La escrupulosa mirada botánica del visitante diligente a los museos de Ciencias Naturales. Las plantas exóticas y la espléndida variedad de especies despertaron en la imaginación de Georgia el sin fin de asociaciones de color que describen sus obras. “Pinto lo que veo, lo que las flores me dicen y las sorpresas que ocultan al descreído urbanita”.
Entre 1920 y 1950, las flores –amapolas, calas, lilas, petunias y lirios– son un motivo cardinal en los proyectos de O’Keeffe e inspiran composiciones poderosas al borde de la abstracción. Oriental poppies, 1927. Unos años de intensa asimilación teórica de la abstracción a la luz de Kandinsky y la experiencia cercana de Clive Bell.

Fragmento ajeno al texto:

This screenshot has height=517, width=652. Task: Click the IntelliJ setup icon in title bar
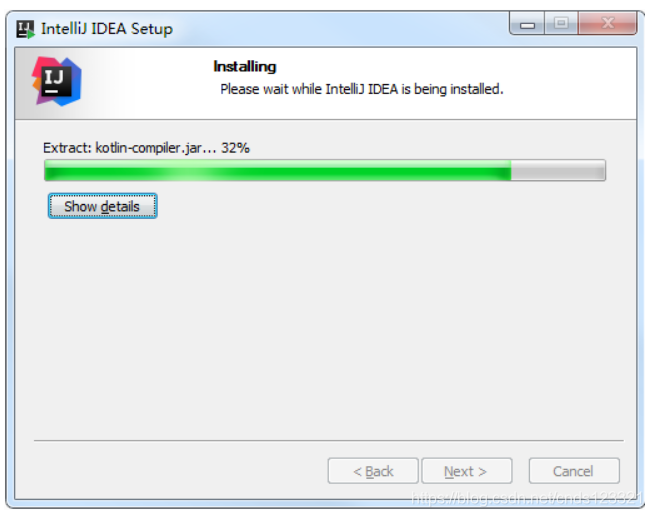(x=25, y=29)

Es indiciario que los paisajes urbanos neoyorquinos convivan con las primeras pinturas florales y la experimentación fotográfica de Stieglitz. En 1929 O’Keeffe hizo su primer viaje a Nuevo México, el inicio de una peregrinación existencial que en 1949 se convierte en opción liberadora: seis meses en Abiquiu, donde se trasladó a la muerte de Stieglitz. Treinta años de vida plena como demuestra el deslumbrante legado que llena las últimas salas de la exposición londinense. Temas nuevos y motivos pictóricos centrados ahora en la desoladora geografía fronteriza. Experimenta el paisaje óseo de Taos y Alcalde, el refugio providencial de los visionarios sureños, Mabel Lodge vivió aquí, y recupera su extraña juventud rural pero en un paisaje de arcilla y adobe, en esas inabarcables mesas que estimulan su indómita exigencia aventurera. La sobreposición de filiaciones étnicas equidistantes, la América tribal y la herencia colonial hispana. Es rara la fascinación de Georgia por las culturas Pueblo y Navajo en Arizona y Nuevo México, que intrigaron al historiador Aby Warburg a finales del XIX: las danzas rituales, la simbología del rayo y la serpiente dan vida a un juego de máscaras en las que el antropólogo diferencia su contenido ancestral y la pintora el súbito haz cromático de azules y blancos. Warburg aparece en Arizona en 1888 tocado con una máscara kachina, en chaqué naturalmente, en tanto que para Georgia la muestra de plumas, perfiles e improvisaciones lineales testimonian un mundo oculto hecho de sensibilidad y armonía.
Los paisaje desiertos se pueblan de animales espectrales, los cráneos de bóvidos calcinados por el sol inclemente convertidos en el elemento clave de una sutil simbología plástica Cow skull, 1931 es un logro de plasticidad figurativa que impregnará una década de actividad artística de Georgia O’Keeffe. El salto al Lugar Negro, en el territorio navajo, inspira la indagación del paisaje que culmina las gradaciones en blanco y negro donde las sombras recurrentes alcanzan un hiriente protagonismo. Los paisajes con nubes ajustan las formas en tramas horizontales blanco y azul tenue que nos anuncian un horizonte sin referentes, pero también la visión aérea del mundo que Georgia descubrió en sus tardíos y fascinantes viajes transatlánticos. Había vivido la experiencia de ver el mundo desde el cielo.